▶ _Excerpt_
She's not exactly traditional, but sticks to the classic country themes. "They're pretty consistent, you know -- heartbreak, drinking, partying, being poor, mostly heartbreak -- things that come up in life that are confusing. You try to get through your trials and tribulations thoughtfully and you sing about it. In that sense it's traditional, but I'm not trying to steal from old country songs, I try to make it personal." 

Now Miss Lana and BP bandmate Kevin Mayfield (guitar, saw, harmonica) have packed up a big yellow school bus with all their belongings (along with a drummer and stand-up bassist) and are on their way south, stopping in Arcata for a couple of shows on Saturday: Around 6, they'll be at Missing Link Records for the first instore at their new location on H St. The band plays later (much later) at the Alibi with Brackish, a new country-punk duo from Loleta with members of Side Iron and Dragged by Horses.

You know that "blunk" sound that announces a Facebook chat? I heard it late Monday night -- it was Bump Foundation founder/guitarist Greg Camphuis letting me know about a show at the Jambalaya Friday. As Greg explained, it's an expanded Bump "with Leah Crenshaw on vocals, myself, Fuzz Berhardt, Isaac Williams, Tommy Fitzmaurice, Aber Miller and special guests Madi Simmons and Easton Stuard. Should be fun..." DJ Rickshaw opens.

Jazzy pianist Stuard, home on vacation from U Ill Urbana-Champaign, also plays at Libation Saturday with vocalist Lisa Baney and bassist Baron Wolfe

Arcata's hottest gypsy jazz picker Tom Toohey gathers with friends from the Bay Area to celebrate Django Reinhardt's 101st birthday Saturday with an evening of Hot Club-style jazz at Westhaven Center for the Arts. (It's actually a little early since Django was born Jan. 23, 1910.)

The moon might be a fingernail crescent, but the local Tom Petty tribute, Full Moon Fever is in full effect: Friday they play the Blue Lake Casino, Saturday they're breaking hearts at Cher-Ae Heights. Yes, I believe it's music that will fit into the casino atmosphere.

Speaking of tribute bands, The Livin's Easy, a spin-off from Sacto reggae/punk band Arden Park Roots, pays tribute to Sublime at the Jambalaya Saturday night.

(Stored dataset entries)
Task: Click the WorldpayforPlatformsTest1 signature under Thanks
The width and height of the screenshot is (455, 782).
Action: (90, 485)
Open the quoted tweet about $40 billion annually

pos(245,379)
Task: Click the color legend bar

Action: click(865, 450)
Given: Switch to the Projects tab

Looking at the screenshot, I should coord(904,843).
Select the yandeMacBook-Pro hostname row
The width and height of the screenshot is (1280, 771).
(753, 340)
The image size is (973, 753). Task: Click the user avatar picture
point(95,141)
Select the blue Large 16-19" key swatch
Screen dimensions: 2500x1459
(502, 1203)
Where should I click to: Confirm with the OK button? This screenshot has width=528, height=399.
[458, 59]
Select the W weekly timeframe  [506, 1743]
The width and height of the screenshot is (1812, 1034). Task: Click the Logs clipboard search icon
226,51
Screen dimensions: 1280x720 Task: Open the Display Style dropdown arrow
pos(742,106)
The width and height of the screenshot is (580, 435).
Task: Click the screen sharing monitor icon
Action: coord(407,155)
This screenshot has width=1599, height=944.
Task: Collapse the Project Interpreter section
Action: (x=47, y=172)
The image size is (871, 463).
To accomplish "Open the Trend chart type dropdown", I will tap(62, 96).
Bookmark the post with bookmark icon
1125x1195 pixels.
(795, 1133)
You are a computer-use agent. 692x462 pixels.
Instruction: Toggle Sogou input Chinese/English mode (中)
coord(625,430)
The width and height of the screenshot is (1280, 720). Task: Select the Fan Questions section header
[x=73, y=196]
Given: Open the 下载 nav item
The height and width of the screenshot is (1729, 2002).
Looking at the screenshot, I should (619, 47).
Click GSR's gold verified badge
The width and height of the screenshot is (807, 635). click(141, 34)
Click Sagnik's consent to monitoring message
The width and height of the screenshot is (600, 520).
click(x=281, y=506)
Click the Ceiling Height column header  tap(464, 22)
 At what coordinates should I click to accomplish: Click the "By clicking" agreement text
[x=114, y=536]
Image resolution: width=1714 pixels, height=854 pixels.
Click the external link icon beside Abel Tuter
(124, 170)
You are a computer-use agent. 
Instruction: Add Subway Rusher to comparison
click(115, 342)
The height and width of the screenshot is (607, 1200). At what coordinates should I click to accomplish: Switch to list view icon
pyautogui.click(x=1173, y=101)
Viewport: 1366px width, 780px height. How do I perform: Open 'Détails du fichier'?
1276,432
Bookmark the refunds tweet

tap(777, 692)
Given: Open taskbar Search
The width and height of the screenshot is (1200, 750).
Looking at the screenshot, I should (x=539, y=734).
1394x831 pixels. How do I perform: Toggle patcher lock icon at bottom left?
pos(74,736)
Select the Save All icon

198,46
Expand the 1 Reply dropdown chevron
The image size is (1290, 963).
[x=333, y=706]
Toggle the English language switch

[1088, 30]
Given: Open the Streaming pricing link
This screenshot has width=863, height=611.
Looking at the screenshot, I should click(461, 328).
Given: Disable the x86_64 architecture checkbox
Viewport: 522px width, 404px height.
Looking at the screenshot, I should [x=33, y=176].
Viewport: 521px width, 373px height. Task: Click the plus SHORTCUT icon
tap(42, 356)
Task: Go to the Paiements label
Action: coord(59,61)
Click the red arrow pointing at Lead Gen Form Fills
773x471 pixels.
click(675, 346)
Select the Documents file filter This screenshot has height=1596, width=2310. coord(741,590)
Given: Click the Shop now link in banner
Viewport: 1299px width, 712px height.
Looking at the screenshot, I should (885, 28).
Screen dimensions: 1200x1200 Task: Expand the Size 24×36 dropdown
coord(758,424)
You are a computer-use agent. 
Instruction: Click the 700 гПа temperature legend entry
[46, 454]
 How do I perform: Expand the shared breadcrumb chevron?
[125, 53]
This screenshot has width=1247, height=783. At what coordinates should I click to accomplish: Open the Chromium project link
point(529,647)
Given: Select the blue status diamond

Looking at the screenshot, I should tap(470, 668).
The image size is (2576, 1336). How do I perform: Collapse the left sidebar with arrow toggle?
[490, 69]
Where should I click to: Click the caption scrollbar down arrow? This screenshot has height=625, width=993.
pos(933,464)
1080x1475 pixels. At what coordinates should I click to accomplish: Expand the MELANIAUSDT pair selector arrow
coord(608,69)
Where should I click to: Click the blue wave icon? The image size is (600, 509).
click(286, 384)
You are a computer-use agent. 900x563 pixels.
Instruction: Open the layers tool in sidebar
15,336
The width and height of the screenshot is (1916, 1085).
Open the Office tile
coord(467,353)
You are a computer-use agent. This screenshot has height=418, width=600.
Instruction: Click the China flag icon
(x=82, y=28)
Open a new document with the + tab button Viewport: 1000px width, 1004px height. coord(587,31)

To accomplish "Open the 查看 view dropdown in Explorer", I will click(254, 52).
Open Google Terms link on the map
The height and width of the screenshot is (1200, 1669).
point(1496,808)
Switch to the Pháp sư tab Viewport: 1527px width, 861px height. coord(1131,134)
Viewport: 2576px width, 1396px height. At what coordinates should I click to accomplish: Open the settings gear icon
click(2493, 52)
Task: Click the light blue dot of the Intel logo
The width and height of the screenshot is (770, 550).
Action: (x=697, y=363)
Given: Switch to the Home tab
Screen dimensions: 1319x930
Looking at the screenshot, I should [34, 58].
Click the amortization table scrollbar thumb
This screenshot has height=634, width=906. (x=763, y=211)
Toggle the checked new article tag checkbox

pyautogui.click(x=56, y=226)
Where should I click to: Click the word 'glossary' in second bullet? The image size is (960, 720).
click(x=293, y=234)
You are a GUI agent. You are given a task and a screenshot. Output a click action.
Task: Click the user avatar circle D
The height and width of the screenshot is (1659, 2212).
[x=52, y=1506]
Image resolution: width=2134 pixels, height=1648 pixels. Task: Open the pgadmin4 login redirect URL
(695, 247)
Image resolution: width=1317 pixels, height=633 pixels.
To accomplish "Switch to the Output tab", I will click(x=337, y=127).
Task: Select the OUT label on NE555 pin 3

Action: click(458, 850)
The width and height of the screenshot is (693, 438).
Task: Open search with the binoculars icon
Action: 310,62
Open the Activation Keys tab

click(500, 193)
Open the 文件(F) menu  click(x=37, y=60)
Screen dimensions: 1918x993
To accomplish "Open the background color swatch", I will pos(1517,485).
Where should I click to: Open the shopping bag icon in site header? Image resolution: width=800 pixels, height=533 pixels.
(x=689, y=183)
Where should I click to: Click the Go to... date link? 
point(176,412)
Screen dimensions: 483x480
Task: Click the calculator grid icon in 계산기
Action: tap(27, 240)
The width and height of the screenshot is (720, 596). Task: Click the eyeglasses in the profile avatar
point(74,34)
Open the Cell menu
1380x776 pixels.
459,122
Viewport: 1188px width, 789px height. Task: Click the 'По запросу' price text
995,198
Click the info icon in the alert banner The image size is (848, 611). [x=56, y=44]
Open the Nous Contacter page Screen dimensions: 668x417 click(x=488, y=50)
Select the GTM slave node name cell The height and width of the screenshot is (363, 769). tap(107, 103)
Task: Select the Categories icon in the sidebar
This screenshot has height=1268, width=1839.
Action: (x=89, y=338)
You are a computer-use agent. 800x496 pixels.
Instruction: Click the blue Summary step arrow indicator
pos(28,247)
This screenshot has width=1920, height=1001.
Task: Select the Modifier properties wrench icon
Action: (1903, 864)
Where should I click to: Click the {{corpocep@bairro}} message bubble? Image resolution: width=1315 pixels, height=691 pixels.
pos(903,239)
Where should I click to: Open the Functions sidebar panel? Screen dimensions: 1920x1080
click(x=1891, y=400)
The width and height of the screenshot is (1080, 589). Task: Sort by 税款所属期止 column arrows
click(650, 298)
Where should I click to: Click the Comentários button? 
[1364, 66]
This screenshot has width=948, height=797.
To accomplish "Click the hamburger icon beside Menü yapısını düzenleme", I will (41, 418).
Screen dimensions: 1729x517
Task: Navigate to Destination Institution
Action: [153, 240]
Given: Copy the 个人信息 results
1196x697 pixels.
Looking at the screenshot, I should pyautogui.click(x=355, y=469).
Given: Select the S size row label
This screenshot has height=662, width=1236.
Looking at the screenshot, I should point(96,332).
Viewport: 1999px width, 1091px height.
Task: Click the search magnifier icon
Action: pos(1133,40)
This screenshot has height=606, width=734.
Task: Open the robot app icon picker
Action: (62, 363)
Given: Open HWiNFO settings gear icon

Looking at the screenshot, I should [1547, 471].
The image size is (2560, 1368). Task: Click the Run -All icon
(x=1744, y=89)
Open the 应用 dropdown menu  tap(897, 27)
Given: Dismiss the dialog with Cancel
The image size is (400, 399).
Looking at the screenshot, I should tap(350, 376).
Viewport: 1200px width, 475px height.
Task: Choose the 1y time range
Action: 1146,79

▶ _Problems and tasks_
a) Do these statements agree with the music column above? (i) The band's stop at Missing Link Records is set for around 6 at the store's new location. (ii) Django Reinhardt was born in 1910. (iii) Full Moon Fever plays the Blue Lake Casino on Saturday. Answer each with yes or no and quote the words from the music column that settle it.
b) Pick up the music column above from its last sentence and keep going.

▶ _Results of the tasks_
a)
(i) Yes: "Around 6, they'll be at Missing Link Records for the first instore at their new location on H St."
(ii) Yes: "Django was born Jan. 23, 1910."
(iii) No: "Friday they play the Blue Lake Casino, Saturday they're breaking hearts at Cher-Ae Heights."

b)
It's a pretty good week for hip hop starting with a That's How We Roll show Thursday at the Red Fox with Brooklyn-born MC Talib Kweli, who began his career in the '90s working with Mos Def in the legendary Black Star. While he may not have hit the commercial heights of some from his generation, Talib was always been a critics' fave -- and a rappers' rapper. As Jay-Z put it in rhyme, "If skills sold, truth be told, I'd probably be -- lyrically -- Talib Kweli." Still going strong, Talib drops a new disc, Gutter Rainbows, later this month. Expect a big year for him as he and Mos reunite Black Star for the Paid Dues 2011 tour. Also on the Fox bill: Portland MC/producer My G of Indamix Records with Rose, DJ Jsun from Deep Grove Society and Russian-born rapper Ivan Ives.

Levi's High Art Productions is back in action Saturday with a cool hip hop show at Nocturnum. The Rappin' In the Mirror Tour features a mess of Bay Area vets, Z-Man, who some will remember from the shows he did locally with Thanksgiving Brown back in the day, plus Equipto from S.F. who records for Solidarity Records ("the People's label") Boac, Mike Marshall from Timex Social Club and The Luniz, DJ Quest and local up-and-comers The Kontenders.

Fiddle fans can get their fill Sunday at the Bayside Grange as Kevin Carr spends a full day fiddling about. It starts around 11 (in the morning) with a fiddle workshop (Irish, old time, Galician, Quebecois). That's followed by an afternoon concert aimed at families: "Stories from the Musical Realms: Concerning Inspiration and the Music between the Notes." The day closes with a Barn Dance featuring The Family Carr (Kevin with his wife Josie Mendelsohn and David Carr, presumably also kin) with Mike Mulderig calling contras, squares and social dances.

Fingerstyle guitar abounds in the coming weeks. First there's Jameson Swanagon, a self-described "composer tied to the guitar" from the Bay Area playing Saturday at Mosgo's. Tuesday, Jan. 11, the totally amazing British fingerstyle guitar player Adrian Legg makes his first visit to the Arcata Playhouse. After working for years on the tech aspect of guitars (he wrote a book called Customising Your Electric Guitar) Legg came to the fore in the '90s playing alongside guys like Richard Thompson, David Lindley, Joe Satriani, Steve Vai and Eric Johnson (who is coming to HSU next week with two more fingerstylers). Today Legg picks torrents of notes on custom hybrid electric/acoustic space guitars creating a sound like no other. He's on tour with young Brooks Robertson from Eugene, a disciple of the late Buster B. Jones and yet another hot picker.

That same Tuesday at Humboldt Brews The Infamous Stringdusters offer a different sort of picking, bluegrass-style. The top-flight crew out of Nashville has been doing well working that edge between the bluegrass and jamband scenes and it's paying off: They're up for a Grammy for "Best Country Instrumental Performance" for the tune "Magic #9" from Things That Fly, their third release on Sugar Hill Records. The Bucky Walters open.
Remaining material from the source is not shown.